The problem got even worse from 2003 to 2004. During those years, FAMU closed Sampson Hall (1938), Young Hall (1929), and Polkinghorne Apartments (1966). All those facilities were old structures that had serious building code/safety problems. The closures took away a total of 409 beds.

FAMU’s leasing contract with University Gardens and Cottages of Magnolia did little to help the problem of decreasing student course loads. The two facilities added 669 beds to FAMU housing. However, they were more expensive than the regular dormitories or apartments.

In 2003, each Cottages room cost $2,284. A single at Gardens cost $2,284 and a double cost $1,980.

In comparison, a single at Phase III was only $1,925 and a double was only $1,714. A double at Cropper Hall or Wheatley Hall only cost $1,517.

FAMU terminated its contract for Cottages and Gardens in 2005, losing the 669 beds. The leaser, Booth Properties, later sued and received a $1.5 million settlement for the remaining three years left on the contract.

In 2007, FAMU’s average lower division credit hour load was just 13.5. Currently, FAMU students usually take smaller course loads in response to rising college costs such as tuition hikes. Housing is critical to reducing living costs and helping students take heavier course loads so they can graduate within six years.

FAMU's current six-year graduation rate is 41 percent.

The Student Housing Comprehensive Master Plan approved by FAMU’s Board of Trustees in 2004 calls for the university to have a total of 4,231 beds by Spring 2015. The top priorities are: demolishing Polkinghorne, building Phase IV Suites at the former Polkinghorne site, building Phase V-B (south of Phase III), and building Phase V-A (south of Palmetto South).

Pictured: Polkinghorne Apartments, closed since 2004.

Tuesday, July 07, 2009

FAMU’s six-year grad rate slightly up

After dipping down to its lowest point in 13 years, FAMU’s six-year graduation took a slight bounce upward in 2008-2009.
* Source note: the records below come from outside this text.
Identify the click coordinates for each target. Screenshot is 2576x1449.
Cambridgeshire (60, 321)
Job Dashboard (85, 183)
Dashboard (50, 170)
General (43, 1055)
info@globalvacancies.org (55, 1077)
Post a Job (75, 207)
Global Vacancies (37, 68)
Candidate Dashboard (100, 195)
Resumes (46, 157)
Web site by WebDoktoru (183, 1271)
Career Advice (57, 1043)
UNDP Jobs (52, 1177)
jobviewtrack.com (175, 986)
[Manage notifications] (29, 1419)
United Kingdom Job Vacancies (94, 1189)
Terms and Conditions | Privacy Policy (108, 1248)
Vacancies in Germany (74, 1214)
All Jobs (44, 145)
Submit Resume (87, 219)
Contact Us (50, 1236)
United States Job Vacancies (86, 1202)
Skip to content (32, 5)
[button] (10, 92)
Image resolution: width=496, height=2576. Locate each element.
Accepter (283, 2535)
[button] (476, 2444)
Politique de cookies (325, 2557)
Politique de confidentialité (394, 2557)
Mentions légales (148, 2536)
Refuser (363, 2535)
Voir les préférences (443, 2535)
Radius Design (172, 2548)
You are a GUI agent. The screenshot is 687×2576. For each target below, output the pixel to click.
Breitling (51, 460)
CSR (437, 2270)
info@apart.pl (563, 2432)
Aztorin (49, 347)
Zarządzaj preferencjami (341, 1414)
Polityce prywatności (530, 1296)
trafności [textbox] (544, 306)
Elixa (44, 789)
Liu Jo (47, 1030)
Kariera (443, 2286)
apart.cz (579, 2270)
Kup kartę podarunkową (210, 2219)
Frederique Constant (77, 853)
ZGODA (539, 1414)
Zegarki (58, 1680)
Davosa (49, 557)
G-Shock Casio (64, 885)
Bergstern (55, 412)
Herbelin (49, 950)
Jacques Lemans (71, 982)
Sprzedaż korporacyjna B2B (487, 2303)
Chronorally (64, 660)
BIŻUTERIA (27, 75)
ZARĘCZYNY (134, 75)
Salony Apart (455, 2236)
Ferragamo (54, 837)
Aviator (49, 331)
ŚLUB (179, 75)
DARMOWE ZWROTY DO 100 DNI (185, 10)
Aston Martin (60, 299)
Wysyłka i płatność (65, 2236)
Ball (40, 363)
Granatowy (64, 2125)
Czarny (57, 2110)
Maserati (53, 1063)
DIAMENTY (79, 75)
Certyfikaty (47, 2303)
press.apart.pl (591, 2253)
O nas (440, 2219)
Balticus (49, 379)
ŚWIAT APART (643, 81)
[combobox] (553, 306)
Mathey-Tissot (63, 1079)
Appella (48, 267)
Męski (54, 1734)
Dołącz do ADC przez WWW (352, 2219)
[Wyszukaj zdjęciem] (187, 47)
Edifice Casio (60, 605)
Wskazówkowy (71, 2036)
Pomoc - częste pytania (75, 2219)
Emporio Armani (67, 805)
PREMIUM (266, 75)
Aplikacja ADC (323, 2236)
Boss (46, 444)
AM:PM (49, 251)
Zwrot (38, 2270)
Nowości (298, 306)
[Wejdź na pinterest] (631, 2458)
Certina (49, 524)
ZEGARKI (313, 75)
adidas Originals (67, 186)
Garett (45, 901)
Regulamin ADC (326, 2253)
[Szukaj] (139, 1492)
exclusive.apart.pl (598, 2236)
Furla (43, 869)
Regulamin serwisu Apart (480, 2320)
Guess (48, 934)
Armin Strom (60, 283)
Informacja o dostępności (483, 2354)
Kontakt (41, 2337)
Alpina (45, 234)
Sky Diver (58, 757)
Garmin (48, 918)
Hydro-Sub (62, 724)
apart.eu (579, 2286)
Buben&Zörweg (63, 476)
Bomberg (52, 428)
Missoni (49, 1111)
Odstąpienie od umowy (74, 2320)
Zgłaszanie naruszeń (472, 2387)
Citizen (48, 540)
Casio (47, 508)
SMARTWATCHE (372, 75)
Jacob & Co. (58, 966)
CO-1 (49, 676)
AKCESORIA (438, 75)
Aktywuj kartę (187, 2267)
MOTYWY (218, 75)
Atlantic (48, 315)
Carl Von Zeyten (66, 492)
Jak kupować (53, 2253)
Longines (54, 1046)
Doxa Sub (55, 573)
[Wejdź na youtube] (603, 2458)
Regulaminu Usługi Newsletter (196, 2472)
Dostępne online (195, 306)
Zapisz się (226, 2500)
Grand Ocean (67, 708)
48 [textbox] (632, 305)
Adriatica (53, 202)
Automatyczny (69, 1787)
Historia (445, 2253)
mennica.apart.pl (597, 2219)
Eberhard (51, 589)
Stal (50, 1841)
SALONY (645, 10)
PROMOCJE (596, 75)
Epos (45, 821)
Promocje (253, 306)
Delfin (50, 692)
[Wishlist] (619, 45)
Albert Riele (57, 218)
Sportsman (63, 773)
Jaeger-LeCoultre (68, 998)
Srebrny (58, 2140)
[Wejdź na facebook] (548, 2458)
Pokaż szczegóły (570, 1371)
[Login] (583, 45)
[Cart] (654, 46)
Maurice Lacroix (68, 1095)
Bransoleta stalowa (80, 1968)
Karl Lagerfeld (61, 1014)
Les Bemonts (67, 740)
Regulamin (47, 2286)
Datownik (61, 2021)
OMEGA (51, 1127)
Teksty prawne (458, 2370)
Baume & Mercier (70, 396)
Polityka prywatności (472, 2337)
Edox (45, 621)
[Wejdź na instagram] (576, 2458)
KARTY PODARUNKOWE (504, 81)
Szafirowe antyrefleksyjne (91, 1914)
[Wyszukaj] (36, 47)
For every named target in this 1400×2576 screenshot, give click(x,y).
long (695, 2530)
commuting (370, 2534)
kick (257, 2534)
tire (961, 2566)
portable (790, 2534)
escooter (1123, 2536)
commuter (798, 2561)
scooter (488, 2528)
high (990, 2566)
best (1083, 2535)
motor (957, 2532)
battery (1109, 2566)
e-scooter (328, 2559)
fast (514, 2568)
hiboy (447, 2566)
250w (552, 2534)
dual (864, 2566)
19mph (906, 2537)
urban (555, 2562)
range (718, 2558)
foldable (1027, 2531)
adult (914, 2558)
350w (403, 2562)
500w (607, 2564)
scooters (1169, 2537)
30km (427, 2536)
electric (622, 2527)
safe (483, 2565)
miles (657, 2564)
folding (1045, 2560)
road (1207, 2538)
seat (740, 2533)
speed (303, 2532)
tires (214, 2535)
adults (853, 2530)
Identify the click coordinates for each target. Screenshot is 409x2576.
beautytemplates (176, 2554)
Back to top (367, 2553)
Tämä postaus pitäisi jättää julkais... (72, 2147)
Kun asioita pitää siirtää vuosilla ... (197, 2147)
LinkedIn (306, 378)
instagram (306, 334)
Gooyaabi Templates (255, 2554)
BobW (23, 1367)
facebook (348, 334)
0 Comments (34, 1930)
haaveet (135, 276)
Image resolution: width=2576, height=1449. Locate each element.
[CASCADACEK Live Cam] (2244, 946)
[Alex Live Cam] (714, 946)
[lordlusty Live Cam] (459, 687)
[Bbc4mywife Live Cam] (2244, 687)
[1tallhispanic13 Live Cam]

According to FAMU’s Integrated Postsecondary Education Data System (IPEDS) report, 41 percent of the Class of 2008 (which entered in 2002) completed baccalaureate degrees this year.

That’s up from a 39 percent six-year graduation rate for the Class of 2007. That figure was the lowest since 1995, when 39.4 percent finished undergraduate degrees in six-years. Among Florida’s public universities, only FAU (38 percent) and FGCU (35 percent) had lower rates that year. The national average for the Class of 2007 was 53 percent.

FAMU President James Ammons points to rising college costs as the number one factor that hurts the FAMU’s graduation rate.

FAMU's median family income is only $30,000 per year. When tuition and fees rise, FAMU students usually enroll in fewer courses.

"These are students who can't call home and say, 'Mom, I need $1,000 for a class,'" Ammons said. "Ninety percent of FAMU students are on financial aid."

Ammons has taken some big steps to help students graduate faster, including hiring a new director of retention and calling for students to be given more help in applying for financial aid.

However, FAMU's decision to implement a 7 percent differential option on top of the 8 percent tuition bump approved by the Florida Legislature could have an unintended negative impact on future graduation rates. The new tuition increases threaten to eat up the new financial aid provided by U.S. President Barack Obama's American Opportunity Tax Credit.

The maximum Pell Grant award increased from $3,000 in 1998 to $4,310 in 2007. But still, the new financial aid did not stop FAMU’s lower division credit hour loads from dropping. Pell Grants have not kept pace with tuition hikes.